» Stored rows:
------------------------------------------------
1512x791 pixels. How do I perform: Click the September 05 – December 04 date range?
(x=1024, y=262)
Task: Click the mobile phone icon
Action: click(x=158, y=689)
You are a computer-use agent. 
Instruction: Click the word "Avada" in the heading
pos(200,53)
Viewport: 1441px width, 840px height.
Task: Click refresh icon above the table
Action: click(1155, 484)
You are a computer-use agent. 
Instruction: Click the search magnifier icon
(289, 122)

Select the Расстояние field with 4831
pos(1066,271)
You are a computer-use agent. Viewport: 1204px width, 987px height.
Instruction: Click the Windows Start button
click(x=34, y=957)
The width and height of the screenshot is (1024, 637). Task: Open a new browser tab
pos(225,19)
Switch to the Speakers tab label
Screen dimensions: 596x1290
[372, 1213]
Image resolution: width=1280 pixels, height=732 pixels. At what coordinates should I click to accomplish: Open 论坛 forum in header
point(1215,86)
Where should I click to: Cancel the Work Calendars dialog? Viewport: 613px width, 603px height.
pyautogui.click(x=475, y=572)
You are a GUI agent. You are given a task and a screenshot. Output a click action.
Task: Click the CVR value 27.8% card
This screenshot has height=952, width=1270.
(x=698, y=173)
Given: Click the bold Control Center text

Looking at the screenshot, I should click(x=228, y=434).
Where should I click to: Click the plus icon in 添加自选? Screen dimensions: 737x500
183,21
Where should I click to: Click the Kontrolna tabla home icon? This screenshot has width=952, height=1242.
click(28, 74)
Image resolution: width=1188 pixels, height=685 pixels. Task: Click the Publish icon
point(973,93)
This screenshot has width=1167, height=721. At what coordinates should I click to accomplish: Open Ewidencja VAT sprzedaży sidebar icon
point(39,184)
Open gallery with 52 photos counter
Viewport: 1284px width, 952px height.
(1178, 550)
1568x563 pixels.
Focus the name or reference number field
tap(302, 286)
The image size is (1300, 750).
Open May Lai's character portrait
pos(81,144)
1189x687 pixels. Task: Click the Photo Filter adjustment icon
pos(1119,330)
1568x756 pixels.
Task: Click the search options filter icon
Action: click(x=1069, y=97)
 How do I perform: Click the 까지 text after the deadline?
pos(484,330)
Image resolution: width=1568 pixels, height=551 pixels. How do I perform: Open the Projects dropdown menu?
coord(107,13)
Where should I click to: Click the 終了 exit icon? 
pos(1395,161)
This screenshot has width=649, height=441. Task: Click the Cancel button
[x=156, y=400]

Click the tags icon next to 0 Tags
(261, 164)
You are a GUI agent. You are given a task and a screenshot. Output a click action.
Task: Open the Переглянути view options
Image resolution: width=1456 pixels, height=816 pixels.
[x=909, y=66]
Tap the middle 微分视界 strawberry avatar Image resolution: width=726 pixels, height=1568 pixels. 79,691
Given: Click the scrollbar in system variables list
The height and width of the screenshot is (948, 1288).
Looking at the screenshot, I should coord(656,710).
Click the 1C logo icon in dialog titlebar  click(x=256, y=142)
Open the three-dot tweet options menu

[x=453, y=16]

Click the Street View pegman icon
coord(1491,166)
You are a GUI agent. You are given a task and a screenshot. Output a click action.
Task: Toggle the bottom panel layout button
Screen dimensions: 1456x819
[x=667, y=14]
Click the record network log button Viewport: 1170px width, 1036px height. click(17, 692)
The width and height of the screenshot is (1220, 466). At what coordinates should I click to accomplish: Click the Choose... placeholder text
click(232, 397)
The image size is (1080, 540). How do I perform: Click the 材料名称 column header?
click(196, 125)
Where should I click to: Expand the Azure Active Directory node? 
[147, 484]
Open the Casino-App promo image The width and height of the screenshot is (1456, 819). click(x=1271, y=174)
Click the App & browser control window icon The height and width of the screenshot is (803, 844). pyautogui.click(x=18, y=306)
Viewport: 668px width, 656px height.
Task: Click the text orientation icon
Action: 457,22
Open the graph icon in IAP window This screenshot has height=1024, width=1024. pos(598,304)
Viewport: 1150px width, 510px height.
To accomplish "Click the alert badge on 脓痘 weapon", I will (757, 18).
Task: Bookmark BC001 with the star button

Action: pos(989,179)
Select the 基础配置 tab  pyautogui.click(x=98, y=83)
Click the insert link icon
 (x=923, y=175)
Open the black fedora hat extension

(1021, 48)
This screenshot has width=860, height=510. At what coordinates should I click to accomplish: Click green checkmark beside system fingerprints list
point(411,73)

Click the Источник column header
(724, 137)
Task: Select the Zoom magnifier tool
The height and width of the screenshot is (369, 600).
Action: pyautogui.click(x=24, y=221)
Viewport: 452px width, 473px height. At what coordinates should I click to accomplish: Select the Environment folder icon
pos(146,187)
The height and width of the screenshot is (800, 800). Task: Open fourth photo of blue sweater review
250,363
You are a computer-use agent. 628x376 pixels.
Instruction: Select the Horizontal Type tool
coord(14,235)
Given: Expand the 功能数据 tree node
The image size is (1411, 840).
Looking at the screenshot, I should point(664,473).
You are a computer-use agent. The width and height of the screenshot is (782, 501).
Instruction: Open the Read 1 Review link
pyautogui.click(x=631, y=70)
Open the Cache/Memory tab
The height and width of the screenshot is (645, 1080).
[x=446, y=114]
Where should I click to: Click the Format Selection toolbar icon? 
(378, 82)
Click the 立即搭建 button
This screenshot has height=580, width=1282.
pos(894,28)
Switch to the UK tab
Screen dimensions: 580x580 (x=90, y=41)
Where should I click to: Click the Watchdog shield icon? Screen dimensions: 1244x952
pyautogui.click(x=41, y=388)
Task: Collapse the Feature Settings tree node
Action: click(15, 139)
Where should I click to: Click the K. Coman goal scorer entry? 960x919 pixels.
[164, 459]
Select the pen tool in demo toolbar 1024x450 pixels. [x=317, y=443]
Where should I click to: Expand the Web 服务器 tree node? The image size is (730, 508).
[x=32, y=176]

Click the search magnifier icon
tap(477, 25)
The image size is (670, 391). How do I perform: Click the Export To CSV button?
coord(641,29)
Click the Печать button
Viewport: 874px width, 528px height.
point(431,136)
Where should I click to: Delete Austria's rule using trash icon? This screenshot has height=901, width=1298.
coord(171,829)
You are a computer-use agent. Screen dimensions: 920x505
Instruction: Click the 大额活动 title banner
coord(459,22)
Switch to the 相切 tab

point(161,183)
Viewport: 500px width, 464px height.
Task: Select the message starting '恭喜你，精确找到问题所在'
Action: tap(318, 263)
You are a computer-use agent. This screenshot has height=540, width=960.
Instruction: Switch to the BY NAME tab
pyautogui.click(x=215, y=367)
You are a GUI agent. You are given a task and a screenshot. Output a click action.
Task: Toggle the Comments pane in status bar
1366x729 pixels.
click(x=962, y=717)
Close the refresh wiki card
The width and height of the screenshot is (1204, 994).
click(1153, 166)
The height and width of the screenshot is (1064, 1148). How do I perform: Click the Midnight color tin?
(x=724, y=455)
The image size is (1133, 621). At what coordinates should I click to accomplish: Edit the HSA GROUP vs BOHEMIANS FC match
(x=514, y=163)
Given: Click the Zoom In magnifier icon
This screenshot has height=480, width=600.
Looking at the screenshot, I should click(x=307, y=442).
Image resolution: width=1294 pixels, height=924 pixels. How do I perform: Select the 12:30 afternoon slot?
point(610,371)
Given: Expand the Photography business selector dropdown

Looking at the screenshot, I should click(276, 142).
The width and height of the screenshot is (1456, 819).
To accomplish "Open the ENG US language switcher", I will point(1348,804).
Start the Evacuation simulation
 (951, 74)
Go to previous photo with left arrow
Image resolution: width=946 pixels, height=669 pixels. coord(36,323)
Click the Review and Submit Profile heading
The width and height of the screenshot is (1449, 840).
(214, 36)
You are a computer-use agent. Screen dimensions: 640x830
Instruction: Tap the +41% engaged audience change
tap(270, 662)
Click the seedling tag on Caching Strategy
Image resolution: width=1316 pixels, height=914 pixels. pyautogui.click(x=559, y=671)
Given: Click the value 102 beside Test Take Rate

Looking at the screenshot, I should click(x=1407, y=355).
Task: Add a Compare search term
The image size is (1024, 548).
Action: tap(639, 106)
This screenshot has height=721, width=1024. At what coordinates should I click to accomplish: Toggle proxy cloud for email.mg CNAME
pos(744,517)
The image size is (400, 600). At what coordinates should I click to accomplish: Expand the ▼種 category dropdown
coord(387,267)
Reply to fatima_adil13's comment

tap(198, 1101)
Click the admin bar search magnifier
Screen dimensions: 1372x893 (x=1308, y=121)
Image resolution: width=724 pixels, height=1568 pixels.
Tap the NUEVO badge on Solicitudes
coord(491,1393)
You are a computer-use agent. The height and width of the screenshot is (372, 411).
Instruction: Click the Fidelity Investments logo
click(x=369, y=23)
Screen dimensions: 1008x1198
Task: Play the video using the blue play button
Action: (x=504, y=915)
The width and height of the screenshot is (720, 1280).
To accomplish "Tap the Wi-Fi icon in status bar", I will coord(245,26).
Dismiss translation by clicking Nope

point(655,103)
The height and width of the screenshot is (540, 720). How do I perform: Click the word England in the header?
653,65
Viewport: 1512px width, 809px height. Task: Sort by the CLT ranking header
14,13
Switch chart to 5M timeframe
------------------------------------------------
» Written task: Revise the listing from its first line through the line containing "(x=698, y=173)", swapping "Instruction" for "Step" and keeping everything else identical.

» The answer:
1512x791 pixels. How do I perform: Click the September 05 – December 04 date range?
(x=1024, y=262)
Task: Click the mobile phone icon
Action: click(x=158, y=689)
You are a computer-use agent. 
Step: Click the word "Avada" in the heading
pos(200,53)
Viewport: 1441px width, 840px height.
Task: Click refresh icon above the table
Action: click(1155, 484)
You are a computer-use agent. 
Step: Click the search magnifier icon
(289, 122)

Select the Расстояние field with 4831
pos(1066,271)
You are a computer-use agent. Viewport: 1204px width, 987px height.
Step: Click the Windows Start button
click(x=34, y=957)
The width and height of the screenshot is (1024, 637). Task: Open a new browser tab
pos(225,19)
Switch to the Speakers tab label
Screen dimensions: 596x1290
[372, 1213]
Image resolution: width=1280 pixels, height=732 pixels. At what coordinates should I click to accomplish: Open 论坛 forum in header
point(1215,86)
Where should I click to: Cancel the Work Calendars dialog? Viewport: 613px width, 603px height.
pyautogui.click(x=475, y=572)
You are a GUI agent. You are given a task and a screenshot. Output a click action.
Task: Click the CVR value 27.8% card
This screenshot has height=952, width=1270.
(x=698, y=173)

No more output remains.